Oral Agents


A) PDE5 inhibitors

Sildenafil
Sildenafil was originally developed for heart disease, but was found to have a unique mechanism of action that targeted only factors in the penis, even though it is taken orally. Sildenafil is the first orally administered treatment of proven efficacy for erectile dysfunction. Taken for one hour before planned sexual intercourse, it is effective for a wide range of disorders causing erectile dysfunction.

The rationale for the use of sildenafil is based upon the role of nitric oxide-induced vasodilation (which is mediated by cyclic GMP) in initiating and maintaining an erection. Detumescence is associated with catabolism of cyclic GMP by type 5 cyclic GMP phosphodiesterase. Sildenafil acts by blocking the latter enzyme and as a result increases both the number and duration of erections in men with erectile dysfunction.

In order to understand the action of sildenafil as well as some of its side effects, it would be worthwhile to briefly recall the physiology of penile erection.

Physiology of Penile Erection
With sexual arousal through imaginative, visual, auditory, tactile, olfactory, and other erotic stimuli, nitric oxide (NO) is released by nonadrenergic, noncholinergic (NANC) neurons. Originally termed endothelial-derived relaxing factor, NO is known to be the most important physiologically occurring vasoactive molecule in the entire cardiovascular system. This also applies to corpus cavernosum function, where local smooth muscle relaxation, and in turn erection, is mediated predominantly by NO release.
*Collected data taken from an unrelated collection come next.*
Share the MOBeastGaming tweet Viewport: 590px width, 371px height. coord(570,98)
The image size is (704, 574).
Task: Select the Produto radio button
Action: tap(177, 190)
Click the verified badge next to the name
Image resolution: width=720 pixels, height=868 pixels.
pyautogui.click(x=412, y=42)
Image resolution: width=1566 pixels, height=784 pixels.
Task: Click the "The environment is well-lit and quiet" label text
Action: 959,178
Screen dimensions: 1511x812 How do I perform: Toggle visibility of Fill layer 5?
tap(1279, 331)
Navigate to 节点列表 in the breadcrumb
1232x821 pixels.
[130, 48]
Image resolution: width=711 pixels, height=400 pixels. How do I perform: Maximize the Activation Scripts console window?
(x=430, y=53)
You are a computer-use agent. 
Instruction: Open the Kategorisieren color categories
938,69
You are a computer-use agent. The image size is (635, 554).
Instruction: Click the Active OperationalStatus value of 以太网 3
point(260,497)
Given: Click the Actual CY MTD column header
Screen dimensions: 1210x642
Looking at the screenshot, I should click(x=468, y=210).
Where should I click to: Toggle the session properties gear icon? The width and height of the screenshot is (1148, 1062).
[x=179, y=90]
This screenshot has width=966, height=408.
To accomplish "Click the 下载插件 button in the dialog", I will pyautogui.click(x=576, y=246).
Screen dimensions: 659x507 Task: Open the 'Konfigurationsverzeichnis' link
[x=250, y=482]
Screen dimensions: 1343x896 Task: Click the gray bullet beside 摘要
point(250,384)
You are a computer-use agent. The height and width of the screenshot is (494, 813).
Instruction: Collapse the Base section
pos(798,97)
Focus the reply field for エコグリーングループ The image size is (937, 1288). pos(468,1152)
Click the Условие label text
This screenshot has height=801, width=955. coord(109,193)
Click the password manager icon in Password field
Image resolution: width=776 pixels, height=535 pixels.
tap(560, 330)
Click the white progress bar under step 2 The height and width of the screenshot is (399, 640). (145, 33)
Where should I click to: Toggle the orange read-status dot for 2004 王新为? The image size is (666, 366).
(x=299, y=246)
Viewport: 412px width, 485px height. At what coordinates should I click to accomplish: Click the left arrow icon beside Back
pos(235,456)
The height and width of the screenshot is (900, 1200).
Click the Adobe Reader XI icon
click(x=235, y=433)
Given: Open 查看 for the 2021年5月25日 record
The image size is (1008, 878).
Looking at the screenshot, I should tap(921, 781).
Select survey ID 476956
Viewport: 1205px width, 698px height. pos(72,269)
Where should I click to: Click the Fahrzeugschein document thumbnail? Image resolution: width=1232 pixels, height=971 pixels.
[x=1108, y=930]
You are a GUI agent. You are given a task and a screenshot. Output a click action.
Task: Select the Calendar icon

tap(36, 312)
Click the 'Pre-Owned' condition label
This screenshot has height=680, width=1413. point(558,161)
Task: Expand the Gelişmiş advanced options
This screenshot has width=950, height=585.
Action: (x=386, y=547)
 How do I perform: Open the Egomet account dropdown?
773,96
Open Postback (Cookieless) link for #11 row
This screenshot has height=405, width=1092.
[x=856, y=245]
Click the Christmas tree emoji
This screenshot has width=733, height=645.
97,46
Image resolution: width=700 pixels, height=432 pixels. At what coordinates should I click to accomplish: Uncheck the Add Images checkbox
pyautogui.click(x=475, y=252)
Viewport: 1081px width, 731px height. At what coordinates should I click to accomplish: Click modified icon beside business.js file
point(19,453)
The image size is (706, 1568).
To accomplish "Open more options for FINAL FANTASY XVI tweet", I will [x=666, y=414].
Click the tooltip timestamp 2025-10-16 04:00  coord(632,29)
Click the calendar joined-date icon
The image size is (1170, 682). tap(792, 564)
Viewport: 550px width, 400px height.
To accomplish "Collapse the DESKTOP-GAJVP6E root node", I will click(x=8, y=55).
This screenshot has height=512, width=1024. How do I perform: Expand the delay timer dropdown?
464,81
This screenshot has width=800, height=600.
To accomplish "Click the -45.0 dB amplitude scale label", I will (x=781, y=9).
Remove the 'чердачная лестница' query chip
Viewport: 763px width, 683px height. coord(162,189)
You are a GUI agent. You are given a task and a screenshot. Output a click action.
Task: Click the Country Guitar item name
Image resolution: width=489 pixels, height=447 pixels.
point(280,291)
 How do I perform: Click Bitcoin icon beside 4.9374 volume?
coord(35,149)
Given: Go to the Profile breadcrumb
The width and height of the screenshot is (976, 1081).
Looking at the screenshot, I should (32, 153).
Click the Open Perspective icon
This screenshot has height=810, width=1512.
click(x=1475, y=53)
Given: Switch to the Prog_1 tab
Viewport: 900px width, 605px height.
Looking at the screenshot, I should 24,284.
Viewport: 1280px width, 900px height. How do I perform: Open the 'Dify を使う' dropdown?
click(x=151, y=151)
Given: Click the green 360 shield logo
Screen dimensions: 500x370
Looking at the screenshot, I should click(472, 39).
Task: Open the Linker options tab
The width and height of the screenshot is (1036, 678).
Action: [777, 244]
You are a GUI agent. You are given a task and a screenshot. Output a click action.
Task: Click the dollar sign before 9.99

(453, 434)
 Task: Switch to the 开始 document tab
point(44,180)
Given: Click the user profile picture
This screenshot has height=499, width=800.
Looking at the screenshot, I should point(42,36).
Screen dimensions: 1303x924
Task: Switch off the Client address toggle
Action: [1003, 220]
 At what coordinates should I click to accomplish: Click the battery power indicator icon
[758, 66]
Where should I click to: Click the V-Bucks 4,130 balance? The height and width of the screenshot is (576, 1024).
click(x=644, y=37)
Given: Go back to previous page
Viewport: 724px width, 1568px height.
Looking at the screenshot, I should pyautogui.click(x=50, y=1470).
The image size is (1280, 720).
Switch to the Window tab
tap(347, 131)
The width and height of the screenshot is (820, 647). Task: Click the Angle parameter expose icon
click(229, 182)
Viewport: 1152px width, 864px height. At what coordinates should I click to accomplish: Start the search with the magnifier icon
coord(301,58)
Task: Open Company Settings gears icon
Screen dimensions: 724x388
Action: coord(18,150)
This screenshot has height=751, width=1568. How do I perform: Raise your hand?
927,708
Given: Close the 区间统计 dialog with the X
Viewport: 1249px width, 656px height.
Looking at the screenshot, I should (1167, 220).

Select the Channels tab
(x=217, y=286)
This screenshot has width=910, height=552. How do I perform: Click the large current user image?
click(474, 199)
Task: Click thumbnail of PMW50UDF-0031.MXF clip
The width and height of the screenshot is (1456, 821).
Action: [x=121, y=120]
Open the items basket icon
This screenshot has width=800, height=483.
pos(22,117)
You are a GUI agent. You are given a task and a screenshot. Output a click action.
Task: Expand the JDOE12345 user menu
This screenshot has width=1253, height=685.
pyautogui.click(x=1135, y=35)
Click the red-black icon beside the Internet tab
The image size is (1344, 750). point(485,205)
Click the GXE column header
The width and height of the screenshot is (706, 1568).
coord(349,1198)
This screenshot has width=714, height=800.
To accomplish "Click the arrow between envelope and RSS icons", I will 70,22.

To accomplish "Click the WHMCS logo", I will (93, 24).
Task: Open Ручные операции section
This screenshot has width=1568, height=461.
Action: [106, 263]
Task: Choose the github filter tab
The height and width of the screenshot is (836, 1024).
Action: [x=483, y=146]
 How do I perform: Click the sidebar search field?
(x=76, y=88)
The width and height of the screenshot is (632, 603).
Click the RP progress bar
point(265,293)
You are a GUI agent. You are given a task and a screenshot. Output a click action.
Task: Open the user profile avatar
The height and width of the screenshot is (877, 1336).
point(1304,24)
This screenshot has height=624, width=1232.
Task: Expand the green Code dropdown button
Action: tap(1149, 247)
Dilation of the helicine arterioles and relaxation of the sinusoids lead to engorgement of sinusoidal spaces with blood. Expansion against the tunica albuginea compresses blood-draining subtunical venules, resulting in blockade of cavernous venous outflow. This leads to complete filling of the cavernous sinusoids and subsequently to a considerable increase of the intracavernous pressure. In the phase of full rigidity, intracavernous pressure reaches values considerably higher than systemic (systolic) blood pressure.During male sexual arousal, NO is released either at parasympathetic NANC nerve terminals on the cavernous smooth muscle cell or at parasympathetic cholinergic nerve terminals on the endothelial cell lining of the sinusoids. Through membrane-bound G proteins, NO activates guanylate cyclase, which induces cleavage of guanosine triphosphate to 3',5'-cyclic guanosine monophosphate (3',5'-cGMP).The smooth muscle-relaxing effects of NO are mediated by this second messenger (cGMP). Cyclic GMP activates protein kinase G (PKG), which phosphorylates proteins at the so-called maxi-potassium channels. This results in an outflow of potassium (K+) ions into the extracellular space with subsequent hyperpolarization, with inhibition or blockade of voltage-dependent calcium (Ca++) channels and therefore a decrease in intracellular Ca++ ion concentrations.


Relaxation of Penile Smooth Muscle via cGMP Pathway

The intracellular decline in Ca++ ions suppresses the activity of myosin light chain (MLC) kinase and thus increases the intracellular content of dephosphorylated MLC, which enables the smooth muscle cell to relax. It is well established that NO and cGMP are the most important transmitters for onset and maintenance of erection.

A simpler biochemical cascade is seen below. Although some events in the cascade resulting in penile erection await clarification, NO, a gas with intrinsic vasodilator properties, activates guanylate cyclase and in turn stimulates the formation of cGMP This substance then acts as a second messenger, playing a pivotal role in vasodilatation and relaxation of corporal smooth muscle, the structural changes responsible for penile erection.

For detumescence to take place, the raised levels of cGMP have to be lowered. PDE5 and, to a much lesser extent, PDE2 and PDE3, are localized to the corpus cavernosum of the penis, where they catalyze the transformation of cGMP to its inactive form 5_-GMP. The breakdown of cGMP reverses the erectile process, restoring the penis to its flaccid state.

The PDEs are responsible for enzymatic degradation of the biologically active cGMP and cAMP to the biological inactive molecules GMP and AMP. By inhibiting the degradation of cGMP, PDE5 inhibitors prolong the activity of this cyclic nucleotide second messenger within the cavernous vasculature and smooth musculature, thus potentiating the erectile response.

smooth musculature, thus potentiating the erectile response.
PDE5 inhibition and the response to sexual stimulation. cGMP, cyclic guanosine monophosphate; GTP, guanosine 5'-triphosphate; PDE5, phosphodiesterase 5

The prototype of this new class of selective PDE5 inhibitors for the treatment of ED was sildenafil.